Zumal man einen Altbau kaputtsanieren kann. Architekten und Ingenieure wissen, wie schnell sich an der kalten, der Außenwand zugewandten Seite nachträglich wärmegedämmter Altbaufassaden Kondenswasser absetzt, das von der Dämmschicht aufgesogen wird wie ein Schwamm. Mit der Zeit kann das schlimmstenfalls das ganze Gebäude ruinieren. Zu allem Überfluss sind Dämmstoffe in sehr unterschiedlichem Maße ökologisch unbedenklich und ausgerechnet der Allrounder Styropor ist besonders umweltschädlich und überdies feuergefährlich (siehe den unten stehenden Text).
Eine gute Nachricht lautet, dass im Wohnungsbauministerium ein allgemeiner Gebäudepass konzipiert wird, der nicht nur über die Energieeffizienz eines Gebäudes informiert, sondern auch über den Aufwand an „grauer“ Energie zur Herstellung der Baustoffe und über deren Gefährungspotenzial für Mensch und Umwelt. Daneben aber stellt sich die Frage, welche Zeichen man mit dem Energiepass oder einem „Gebäu-depass plus“ energiepolitisch setzen will.
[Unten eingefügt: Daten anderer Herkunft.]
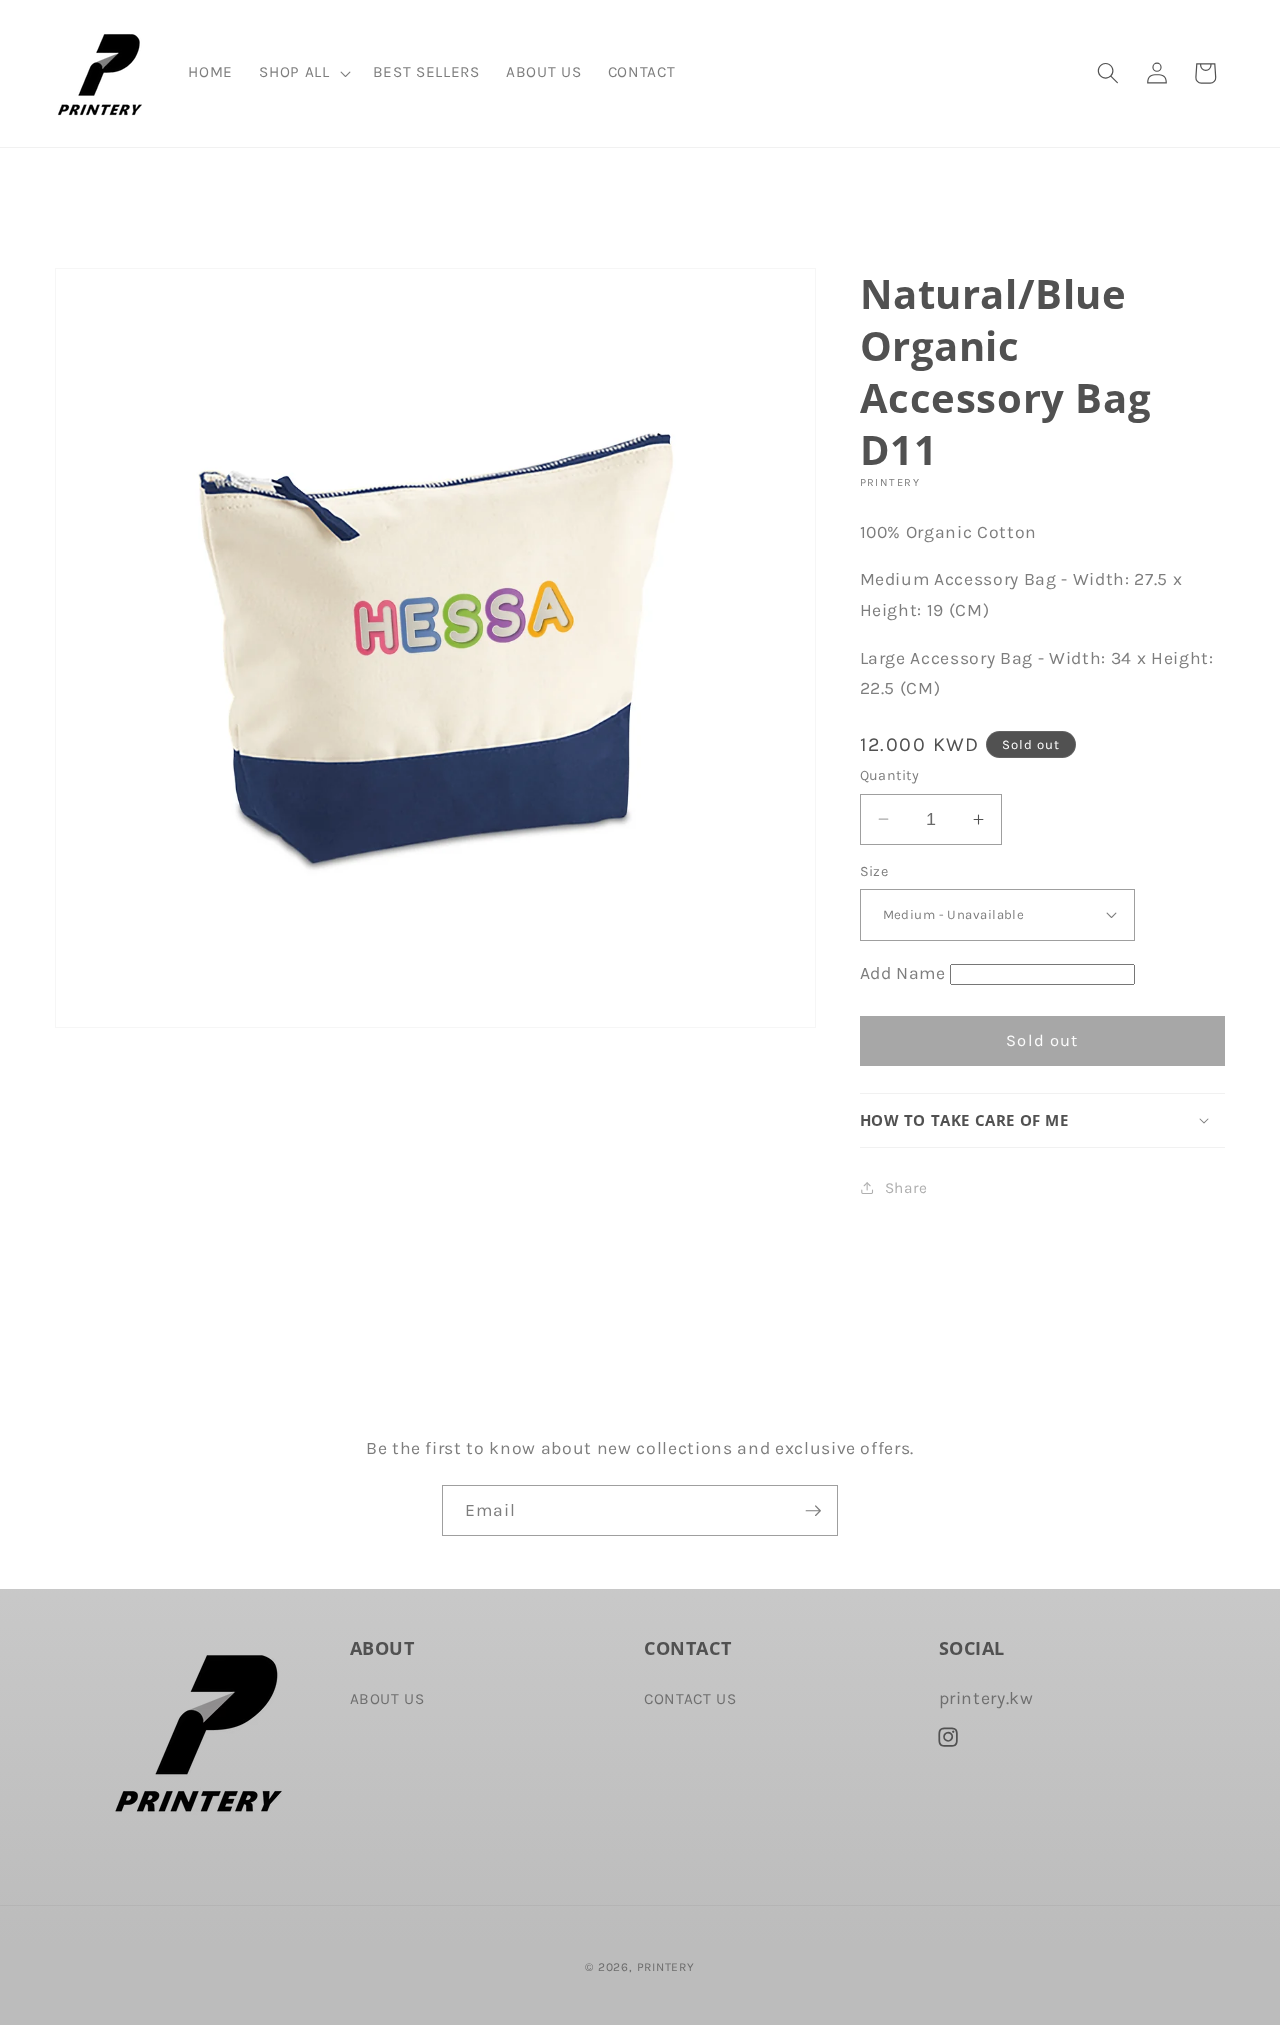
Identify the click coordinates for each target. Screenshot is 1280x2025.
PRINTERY (666, 1966)
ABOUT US (387, 1698)
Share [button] (906, 1188)
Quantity (890, 775)
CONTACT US (690, 1698)
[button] (302, 73)
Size (874, 870)
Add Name (903, 973)
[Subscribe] (813, 1511)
Denn was die Uni-Forscher ebenfalls herausgestellt und schon vor drei Jahren in Publikationen beschrieben haben, ist dies: Der Energieaufwand zum Heizen wird immer kleiner, und auch ganz ohne Energiepass erfüllten zum Beispiel Niedrigenergiehäuser schon vor sieben Jahren ihren Zweck. Dagegen steigt der Stromverbrauch im Gebäudebereich kontinuierlich.
Das ist deshalb relevant, weil alle politischen Initiativen der EU letztlich den Verbrauch an „Primärenergie“ senken wollen, also den Einsatz fossiler Energieträger. Das soll die Treibhausgasemissionen senken und die Union unabhängiger von Brennstofflieferungen aus gepolitisch sensiblen Regionen machen. Primärenergie meint aber nicht nur Heizenergie, sondern „alles“ an Endverbrauch. Doch im Primärenergiekonsum waren zwischen 1995 und 2010 hierzulande nur neu gebaute Wohnhäuser und Schulen um 25 Prozent effizienter als Altbauten geworden. Neu gebaute Bürogebäude dagegen waren um 250 Prozent schlechter – des Stromverbrauchs für Klimaanlagen wegen. In Zukunft jedoch müssen, das ist neu, für Nutzgebäude nicht nur Energiepässe erstellt, die Pässe müssen auch öffentlich gut sichtbar an den Gebäuden ausgehängt werden. Dann dürfte sich zeigen, dass gläserne Bürogebäude derartige Energieverschwender sind, dass man Fragen nach Effizienz womöglich ganz neu stellen muss.
Doch in Luxemburg war Energiepolitik bisher stets pragmatisch und opportunistisch. An die Berechnung der Energiepässe wurden nicht zu hohe Anforderungen gestellt, um ihre Aufstellung nicht zu teuer zu machen. Kontrollen wurden erst einmal selten vorgenommen, um die Experten nicht zu verärgern. Strom und Gas sind hierzulande besonders billig, weil das Standortpolitik ist. Diesen Rhythmus haben Uni-Forscher gestört, als sie einmal ihrer Rolle in der Gesellschaft gerecht wurden: unabhängige Denker zu sein.